Yes. Indira never missed an opportunity to put me in my place. She had done it for well over a century. She wouldn’t stop now.

A short laugh echoed in my head, and I knew without a doubt that she’d read my mind.

“Don’t make this harder than it has to be,” she tutted.

And I felt it—like a hand inside my ribcage, curling around my very being, crushing it in her grip. The fight inside me flickered, weakening, bending under the weight of her will.

I hated it. I hated how easy it was to surrender to my mother. After all, I had ample practice.
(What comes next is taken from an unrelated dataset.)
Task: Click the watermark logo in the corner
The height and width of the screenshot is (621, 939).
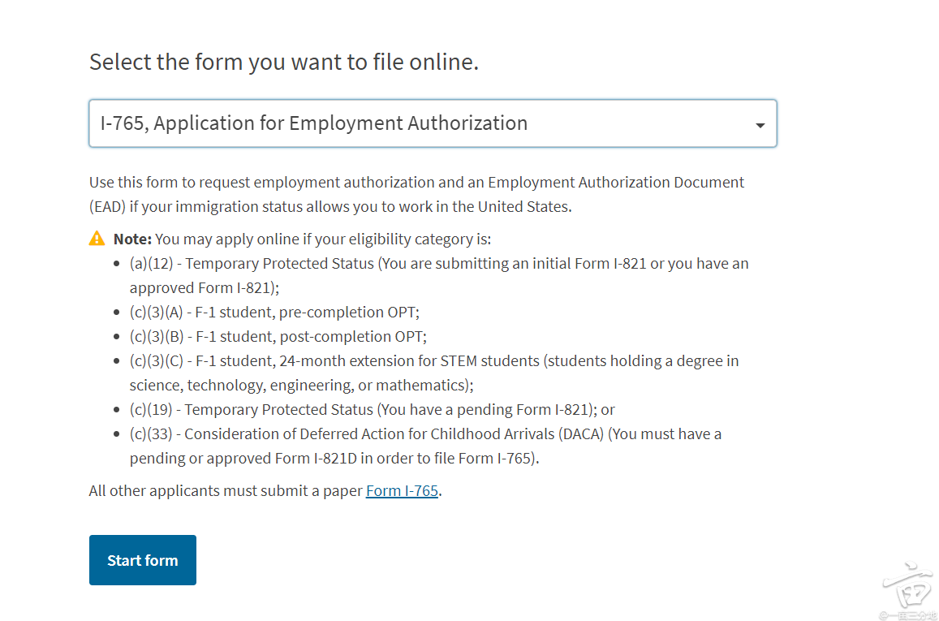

“That’s better,” she murmured. “Now, let go of this ridiculous notion of bringing Belle back to the nest. She was a pathetic excuse of a vampyre and we are stronger without her.”

My lips trembled as I fought her rigid grip.

“No.”

It was almost midnight. Any minute now, Aisla would be harvesting the energy of the Cold Moon and performing The Retractare .

But when Indira’s eyeballs rolled back to reveal an alarming shade of white webbed with red, dread crept down my spine. The candles guttered in their sconces, the flames bending toward her as if pulled by an invisible force.

I had witnessed her slip into this state before—a kind of self-induced trance.

But this time…

This time, I was her prisoner. I couldn’t stop her.

And I knew, without a doubt, that she was on the other side, walking amongst the dead. If she got to Belle first, there was no telling what she would do. Above all, Indira prided herself on her unpredictability.

I threw my weight against the magickal cords that bound me, forcing my shadows to taper into sharp spears.

As Indira’s physical body slumped in the arm chair, I worked on the bonds, huffing as I tried to break free.